As documented elsewhere on this website (https://www.bcf.uni-freiburg.de/Research), this increased emphasis on mechanisms of brain disease was indeed successfully established, as illustrated by the two focus areas on Epilepsy and on Basal Ganglia network dynamics in function and dysfunction.

One of the key neuroscientific concepts in many research projects at the BCF over the past years, both in experiments and in models, both at the cellular and at network levels, has been the notion of excitation-inhibition balance. While this concept has undoubtedly greatly contributed to increasing our understanding of mechanisms of brain function and dysfunction, recent developments have increasingly started to include further notions. Foremost amongst these are the role of plasticity and adaptivity, both functional and structural, including homeostatic regulation, ranging down from sub-cellular and cellular levels, up to network and systemic levels and, related to them, possible mechanisms of motor control and motor learning, both in function and dysfunction. An additional emphasis for developing new research questions has been the acquisition of new scientific members in the Faculties of Medicine, of Biology and of Engineering in recent years.
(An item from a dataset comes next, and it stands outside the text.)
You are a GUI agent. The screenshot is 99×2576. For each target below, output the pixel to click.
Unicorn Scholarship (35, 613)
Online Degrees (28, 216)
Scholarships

Thus, several new research initiatives at the BCF are currently in progress.

The BCF is an active member of the Bernstein Network Computational Neuroscience (https://www.bernstein-network.de/en/start_page?set_language=en) and houses its Coordination Site, which is funded by the Helmholtz Association.

The BCF has been and continues to be lead partner at Freiburg University in strengthening ties in neuroscience research and education with the Universities of Strasbourg (France) and Basel (Switzerland) in the trinational network Neurex, resulting in a series of joint projects receiving funding from the EU Interreg Program continuously since 2002.